Aufgaben:
(a) Prüfen Sie für jede der folgenden Aussagen, ob sie mit dem Text über den Frieden übereinstimmt: (i) Der Friede verdient es auch ohne in Aussicht gestellten Lohn, angestrebt zu werden. (ii) Gott hat die Belohnungen auf Schweiß und Mühe gesetzt. (iii) Man kann anderen auch gewähren, was man selbst nicht besitzt. Antworten Sie jeweils mit Ja oder Nein und belegen Sie dies mit einem wörtlichen Zitat aus dem Text.
(b) Der Satz im Text über den Frieden, der mit „Das Übermaß der Liebe Gottes“ beginnt, nennt, worauf Gott die Belohnungen gesetzt bzw. nicht gesetzt hat. Führen Sie alle Substantive auf, die dafür genannt werden.

Übungstext:
++++++++
III
Wer dir also dafür, daß du dich von den Übeln des Krieges fernhältst, eine Belohnung geben will, begnadigt dich mit einem zweifachen Geschenk. Das eine Geschenk ist nämlich der Kampfpreis, das andere der Kampf. Daher würde, selbst wenn kein Lohn dafür in Aussicht gestellt wäre, der Friede an sich in den Augen aller Verständigen es verdienen, daß er mehr als andere Güter angestrebt werde. Das Übermaß der Liebe Gottes zu uns Menschen läßt sich also gerade daraus deutlich erkennen, daß er so herrliche Belohnungen nicht etwa auf Schweiß und Mühe gesetzt hat, sondern sozusagen auf Wohlleben und Vergnügen, weil ja der Friede von allem Schönen und Erfreulichen die Hauptsache ist. Und sein Wille geht dahin, dieser Friede möge bei allen in solcher Fülle vorhanden sein, daß ihn jeder nicht bloß selbst besitze, sondern aus seinem reichen Überfluß davon auch jenen mitteile, die ihn nicht haben. Es heißt ja: „Selig die Friedfertigen“; friedfertig ist aber jener, welcher den S. 225 Frieden einem anderen verschafft; freilich kann man nur das anderen gewähren, was man selbst besitzt. Er will demnach, daß du vor allem selbst mit den Segnungen des Friedens gesättigt seiest, dann aber auch, daß du denen davon mitteilest, welche an diesen Gütern Mangel haben.
++++++++
Quellenangaben:
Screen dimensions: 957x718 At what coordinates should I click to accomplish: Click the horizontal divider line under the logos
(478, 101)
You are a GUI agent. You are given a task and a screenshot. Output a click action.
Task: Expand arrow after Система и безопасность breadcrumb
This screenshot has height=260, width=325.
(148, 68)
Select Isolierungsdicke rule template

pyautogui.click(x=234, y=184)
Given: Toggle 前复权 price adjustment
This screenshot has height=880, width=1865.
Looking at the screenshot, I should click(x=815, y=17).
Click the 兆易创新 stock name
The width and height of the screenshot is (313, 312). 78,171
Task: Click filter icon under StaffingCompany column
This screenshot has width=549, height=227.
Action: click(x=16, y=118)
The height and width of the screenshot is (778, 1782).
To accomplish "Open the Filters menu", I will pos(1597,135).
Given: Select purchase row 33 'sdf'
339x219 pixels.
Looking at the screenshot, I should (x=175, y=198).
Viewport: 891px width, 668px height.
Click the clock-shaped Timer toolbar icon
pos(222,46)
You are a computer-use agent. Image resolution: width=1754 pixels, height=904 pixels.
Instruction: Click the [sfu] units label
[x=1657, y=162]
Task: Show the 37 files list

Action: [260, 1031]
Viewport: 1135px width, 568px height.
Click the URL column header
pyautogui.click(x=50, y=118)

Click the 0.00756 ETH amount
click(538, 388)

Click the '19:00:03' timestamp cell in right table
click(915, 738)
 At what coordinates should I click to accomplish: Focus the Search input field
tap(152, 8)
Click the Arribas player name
++++++++
Schriftliche Antworten:
(a)
(i) Ja: „selbst wenn kein Lohn dafür in Aussicht gestellt wäre, der Friede an sich in den Augen aller Verständigen es verdienen, daß er mehr als andere Güter angestrebt werde“
(ii) Nein: „daß er so herrliche Belohnungen nicht etwa auf Schweiß und Mühe gesetzt hat, sondern sozusagen auf Wohlleben und Vergnügen“
(iii) Nein: „freilich kann man nur das anderen gewähren, was man selbst besitzt“

(b)
Nicht darauf gesetzt: Schweiß, Mühe
Darauf gesetzt: Wohlleben, Vergnügen